Wednesday, August 13, 2008

Out for the count


CoUNTess is here and has been doing some overdue statistical research confirming what many have been discussing, too quietly, the systematic gender inequality in the art world. The art world is global but we thought we would start local, even regional in the quest to examine the truth behind the serious representational gender inequality at every level of the art training production marketing consuming system.

CoUNTess awaits with anticipation Art Express 2009 but in the meantime was wondering which artists high school students are being exposed to in the class room. We discovered an initiative by the Kaldor Art Projects who have produced in partnership with the Curriculum Directorate of the NSW Department of Education & Training a DVD resource for high school students called MOVE Video Art in Schools.

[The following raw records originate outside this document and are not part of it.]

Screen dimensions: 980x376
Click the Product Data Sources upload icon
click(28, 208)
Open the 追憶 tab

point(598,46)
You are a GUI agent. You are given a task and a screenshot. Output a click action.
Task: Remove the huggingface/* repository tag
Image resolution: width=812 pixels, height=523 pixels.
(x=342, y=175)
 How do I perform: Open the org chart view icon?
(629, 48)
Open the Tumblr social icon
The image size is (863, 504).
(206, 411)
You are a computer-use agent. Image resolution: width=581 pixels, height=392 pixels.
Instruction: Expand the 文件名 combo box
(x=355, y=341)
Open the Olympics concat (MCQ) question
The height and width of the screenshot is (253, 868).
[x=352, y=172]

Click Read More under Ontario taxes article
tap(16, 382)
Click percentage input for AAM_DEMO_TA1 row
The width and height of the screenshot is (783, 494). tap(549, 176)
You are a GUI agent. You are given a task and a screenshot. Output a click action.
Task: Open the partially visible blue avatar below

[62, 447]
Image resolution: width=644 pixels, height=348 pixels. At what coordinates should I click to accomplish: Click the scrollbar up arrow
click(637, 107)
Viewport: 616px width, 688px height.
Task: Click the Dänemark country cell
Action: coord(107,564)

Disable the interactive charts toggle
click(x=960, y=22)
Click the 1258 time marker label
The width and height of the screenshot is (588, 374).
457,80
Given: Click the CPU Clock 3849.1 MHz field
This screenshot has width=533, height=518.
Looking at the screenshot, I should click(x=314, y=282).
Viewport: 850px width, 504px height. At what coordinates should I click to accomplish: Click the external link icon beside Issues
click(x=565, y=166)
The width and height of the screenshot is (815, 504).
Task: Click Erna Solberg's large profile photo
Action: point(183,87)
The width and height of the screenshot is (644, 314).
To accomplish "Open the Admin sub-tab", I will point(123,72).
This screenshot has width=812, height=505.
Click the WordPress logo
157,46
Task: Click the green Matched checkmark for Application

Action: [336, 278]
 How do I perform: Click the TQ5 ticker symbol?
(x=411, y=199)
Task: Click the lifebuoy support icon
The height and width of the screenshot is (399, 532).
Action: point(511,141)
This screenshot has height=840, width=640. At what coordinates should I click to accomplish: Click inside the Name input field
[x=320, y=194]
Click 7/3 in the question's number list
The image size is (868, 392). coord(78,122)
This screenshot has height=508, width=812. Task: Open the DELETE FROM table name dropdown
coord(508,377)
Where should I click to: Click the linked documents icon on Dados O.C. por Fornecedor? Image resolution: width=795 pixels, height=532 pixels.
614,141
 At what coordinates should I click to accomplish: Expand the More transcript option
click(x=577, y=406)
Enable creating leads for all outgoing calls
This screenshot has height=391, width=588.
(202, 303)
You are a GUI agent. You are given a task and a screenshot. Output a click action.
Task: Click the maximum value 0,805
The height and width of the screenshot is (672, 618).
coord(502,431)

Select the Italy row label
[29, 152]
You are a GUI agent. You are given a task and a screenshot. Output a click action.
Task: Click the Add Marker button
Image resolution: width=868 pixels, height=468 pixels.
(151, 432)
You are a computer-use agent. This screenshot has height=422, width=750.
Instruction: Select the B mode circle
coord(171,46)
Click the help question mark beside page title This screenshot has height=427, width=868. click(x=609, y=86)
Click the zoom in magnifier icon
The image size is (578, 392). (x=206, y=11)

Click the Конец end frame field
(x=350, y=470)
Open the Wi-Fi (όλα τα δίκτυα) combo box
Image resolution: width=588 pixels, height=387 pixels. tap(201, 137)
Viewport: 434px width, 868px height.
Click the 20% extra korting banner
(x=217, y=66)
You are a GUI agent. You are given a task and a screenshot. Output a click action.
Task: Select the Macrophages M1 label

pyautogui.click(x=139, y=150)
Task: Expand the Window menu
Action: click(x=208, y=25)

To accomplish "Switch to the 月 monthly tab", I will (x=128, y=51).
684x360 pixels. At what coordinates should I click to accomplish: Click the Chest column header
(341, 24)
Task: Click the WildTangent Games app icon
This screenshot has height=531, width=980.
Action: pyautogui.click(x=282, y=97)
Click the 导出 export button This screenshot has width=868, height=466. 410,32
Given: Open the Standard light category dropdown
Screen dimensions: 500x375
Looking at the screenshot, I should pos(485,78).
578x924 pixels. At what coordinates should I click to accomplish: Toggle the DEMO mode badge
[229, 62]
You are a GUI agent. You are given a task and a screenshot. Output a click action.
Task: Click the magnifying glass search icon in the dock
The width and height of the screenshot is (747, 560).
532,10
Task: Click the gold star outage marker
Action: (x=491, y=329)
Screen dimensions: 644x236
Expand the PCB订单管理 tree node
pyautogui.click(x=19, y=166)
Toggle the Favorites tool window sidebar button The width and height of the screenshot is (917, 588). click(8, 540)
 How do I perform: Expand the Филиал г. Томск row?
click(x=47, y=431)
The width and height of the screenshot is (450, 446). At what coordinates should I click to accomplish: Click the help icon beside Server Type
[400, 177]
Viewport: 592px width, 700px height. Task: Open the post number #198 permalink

The aim of the resource is to aquaint and inspire students with the new art form of VIDEO.

Excuse me ... Can someone at either of these organisations explain to CoUNTess why all the "commissioned" artists in this high school resource are men? CoUNTess would always encourage such resources to champion gender equality, considering that no less than half of visual art students in high school are women.

CoUNTess would be happy to enter in on this exclusive partnership to create future resourses for higher education, the first could be titled MOVE OVER you don't have to be male to make video art. CoUNTess also has a vast network of fabulous video artists who are women as we understand the organizers of these kind of resources might have trouble finding many women artists to choose from in Australia's commercial galleries and public spaces. But you will find the nations artschools overflowing with women, as the majority of students and the minority of teaching/research staff, but those numbers will be crunched in future posts in the search for the location of the glass ceiling.

CoUNTess couldn't help but notice that the commissioned artists in the Kaldor resource are all represented by commercial galleries: Anna Schwartz (23men/15 women), Rosyln Oxley9 (17 men/22 women), Barry Keldoulis (13 men/7 women), Grant Pirrie (10 men/5 women). Now CoUNTess is still pouring over the commercial gallery statistics and very much looking forward to asking the questions as to why are men proportionally over represented in commerical art galleries, competitions and awards and very importantly why should mens art be worth more than women's?